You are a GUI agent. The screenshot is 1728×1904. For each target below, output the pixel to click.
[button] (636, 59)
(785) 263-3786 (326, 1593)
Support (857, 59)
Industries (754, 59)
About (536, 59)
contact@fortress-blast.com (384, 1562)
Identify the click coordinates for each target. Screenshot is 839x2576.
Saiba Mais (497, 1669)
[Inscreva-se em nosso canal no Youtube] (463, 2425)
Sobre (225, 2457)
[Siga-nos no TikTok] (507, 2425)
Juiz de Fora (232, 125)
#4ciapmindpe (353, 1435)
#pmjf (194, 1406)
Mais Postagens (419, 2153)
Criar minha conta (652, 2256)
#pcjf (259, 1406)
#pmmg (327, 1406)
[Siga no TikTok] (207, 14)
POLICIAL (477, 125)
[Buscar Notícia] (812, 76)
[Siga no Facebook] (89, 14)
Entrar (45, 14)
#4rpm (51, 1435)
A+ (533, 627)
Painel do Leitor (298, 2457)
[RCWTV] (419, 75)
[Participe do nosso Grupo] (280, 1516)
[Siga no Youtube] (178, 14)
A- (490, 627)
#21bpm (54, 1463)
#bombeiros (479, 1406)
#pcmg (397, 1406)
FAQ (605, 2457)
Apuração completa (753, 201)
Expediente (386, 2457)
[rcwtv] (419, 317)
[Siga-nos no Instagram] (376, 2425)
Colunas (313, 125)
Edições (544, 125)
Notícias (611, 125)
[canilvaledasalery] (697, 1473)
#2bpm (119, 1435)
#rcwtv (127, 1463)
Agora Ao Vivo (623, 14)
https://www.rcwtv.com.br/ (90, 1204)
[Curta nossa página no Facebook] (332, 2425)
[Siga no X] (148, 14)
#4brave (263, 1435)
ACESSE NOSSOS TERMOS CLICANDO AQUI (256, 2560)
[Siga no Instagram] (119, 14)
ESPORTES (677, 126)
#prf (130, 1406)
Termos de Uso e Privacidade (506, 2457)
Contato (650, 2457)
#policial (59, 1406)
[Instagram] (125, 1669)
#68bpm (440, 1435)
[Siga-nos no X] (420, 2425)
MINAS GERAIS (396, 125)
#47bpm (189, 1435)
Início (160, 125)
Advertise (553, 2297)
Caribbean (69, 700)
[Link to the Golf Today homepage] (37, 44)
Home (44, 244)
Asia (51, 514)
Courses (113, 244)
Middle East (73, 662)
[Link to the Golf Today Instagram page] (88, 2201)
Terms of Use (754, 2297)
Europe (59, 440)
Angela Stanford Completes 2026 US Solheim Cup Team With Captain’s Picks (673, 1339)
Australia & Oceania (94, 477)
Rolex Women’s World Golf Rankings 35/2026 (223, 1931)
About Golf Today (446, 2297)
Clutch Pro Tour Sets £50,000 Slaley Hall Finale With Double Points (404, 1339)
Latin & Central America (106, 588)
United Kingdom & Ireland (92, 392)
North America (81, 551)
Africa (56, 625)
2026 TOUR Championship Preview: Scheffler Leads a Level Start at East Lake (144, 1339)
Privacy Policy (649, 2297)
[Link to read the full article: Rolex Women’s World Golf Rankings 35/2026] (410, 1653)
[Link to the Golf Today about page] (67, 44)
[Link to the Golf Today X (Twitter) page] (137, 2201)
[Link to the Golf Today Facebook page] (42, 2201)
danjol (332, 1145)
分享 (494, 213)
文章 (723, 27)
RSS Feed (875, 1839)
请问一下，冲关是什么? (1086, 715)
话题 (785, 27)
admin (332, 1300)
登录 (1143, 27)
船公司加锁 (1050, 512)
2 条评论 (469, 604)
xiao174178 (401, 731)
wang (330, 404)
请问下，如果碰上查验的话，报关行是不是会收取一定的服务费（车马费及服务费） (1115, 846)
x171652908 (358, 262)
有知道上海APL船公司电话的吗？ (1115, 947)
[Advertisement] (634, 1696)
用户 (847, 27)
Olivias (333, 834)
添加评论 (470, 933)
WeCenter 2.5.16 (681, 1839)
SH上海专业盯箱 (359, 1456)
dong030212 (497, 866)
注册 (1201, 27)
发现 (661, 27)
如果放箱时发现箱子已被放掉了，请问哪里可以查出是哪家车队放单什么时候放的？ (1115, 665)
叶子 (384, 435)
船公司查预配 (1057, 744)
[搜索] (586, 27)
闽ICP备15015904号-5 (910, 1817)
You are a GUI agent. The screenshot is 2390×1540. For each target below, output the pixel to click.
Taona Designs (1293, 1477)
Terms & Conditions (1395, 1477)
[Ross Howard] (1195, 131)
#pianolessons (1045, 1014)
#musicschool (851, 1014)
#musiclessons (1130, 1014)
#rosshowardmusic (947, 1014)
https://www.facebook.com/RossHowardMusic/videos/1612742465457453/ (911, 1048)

════

Task description
Output the lines above exactly, but only those between the line holding "Início (160, 125)" and the line holding "发现 (661, 27)", inclusive.

Task solution
Início (160, 125)
Advertise (553, 2297)
Caribbean (69, 700)
[Link to the Golf Today homepage] (37, 44)
Home (44, 244)
Asia (51, 514)
Courses (113, 244)
Middle East (73, 662)
[Link to the Golf Today Instagram page] (88, 2201)
Terms of Use (754, 2297)
Europe (59, 440)
Angela Stanford Completes 2026 US Solheim Cup Team With Captain’s Picks (673, 1339)
Australia & Oceania (94, 477)
Rolex Women’s World Golf Rankings 35/2026 (223, 1931)
About Golf Today (446, 2297)
Clutch Pro Tour Sets £50,000 Slaley Hall Finale With Double Points (404, 1339)
Latin & Central America (106, 588)
United Kingdom & Ireland (92, 392)
North America (81, 551)
Africa (56, 625)
2026 TOUR Championship Preview: Scheffler Leads a Level Start at East Lake (144, 1339)
Privacy Policy (649, 2297)
[Link to read the full article: Rolex Women’s World Golf Rankings 35/2026] (410, 1653)
[Link to the Golf Today about page] (67, 44)
[Link to the Golf Today X (Twitter) page] (137, 2201)
[Link to the Golf Today Facebook page] (42, 2201)
danjol (332, 1145)
分享 (494, 213)
文章 (723, 27)
RSS Feed (875, 1839)
请问一下，冲关是什么? (1086, 715)
话题 (785, 27)
admin (332, 1300)
登录 (1143, 27)
船公司加锁 (1050, 512)
2 条评论 (469, 604)
xiao174178 (401, 731)
wang (330, 404)
请问下，如果碰上查验的话，报关行是不是会收取一定的服务费（车马费及服务费） (1115, 846)
x171652908 (358, 262)
有知道上海APL船公司电话的吗？ (1115, 947)
[Advertisement] (634, 1696)
用户 (847, 27)
Olivias (333, 834)
添加评论 (470, 933)
WeCenter 2.5.16 (681, 1839)
SH上海专业盯箱 (359, 1456)
dong030212 (497, 866)
注册 (1201, 27)
发现 (661, 27)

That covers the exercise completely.